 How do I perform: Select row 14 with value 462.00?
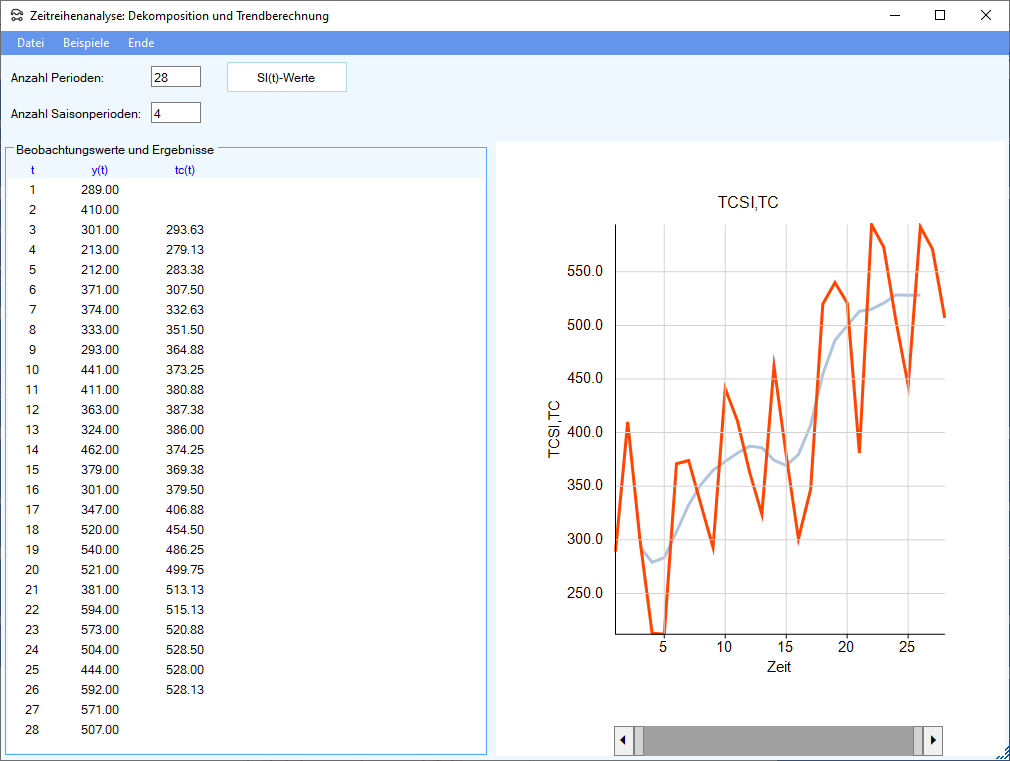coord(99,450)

* * *

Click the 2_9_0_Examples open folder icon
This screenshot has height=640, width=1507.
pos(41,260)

* * *

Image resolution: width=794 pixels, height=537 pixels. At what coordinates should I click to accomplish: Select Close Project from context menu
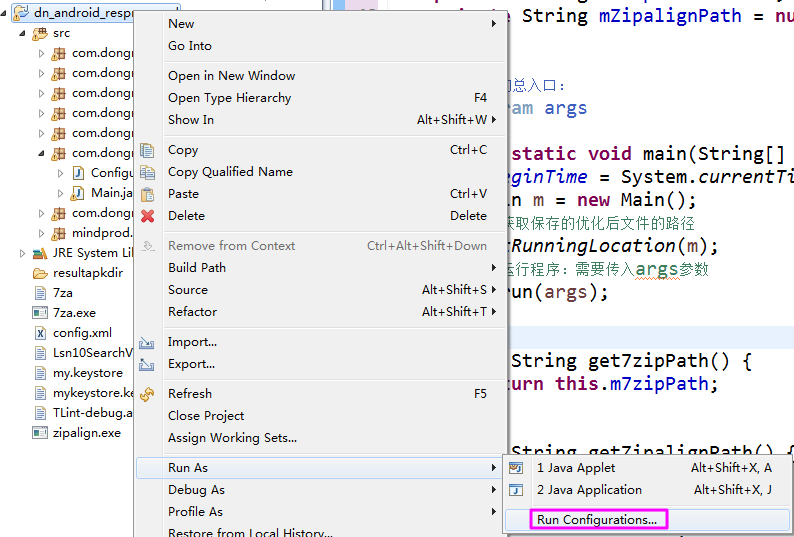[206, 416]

WHAT IS NEEDED:
Write out again the material from the line with "Click the 2_9_0_Examples open folder icon" to the line with "pos(41,260)", putting "directory" in place of "folder" and keeping the rest the same.

REPLY:
Click the 2_9_0_Examples open directory icon
This screenshot has height=640, width=1507.
pos(41,260)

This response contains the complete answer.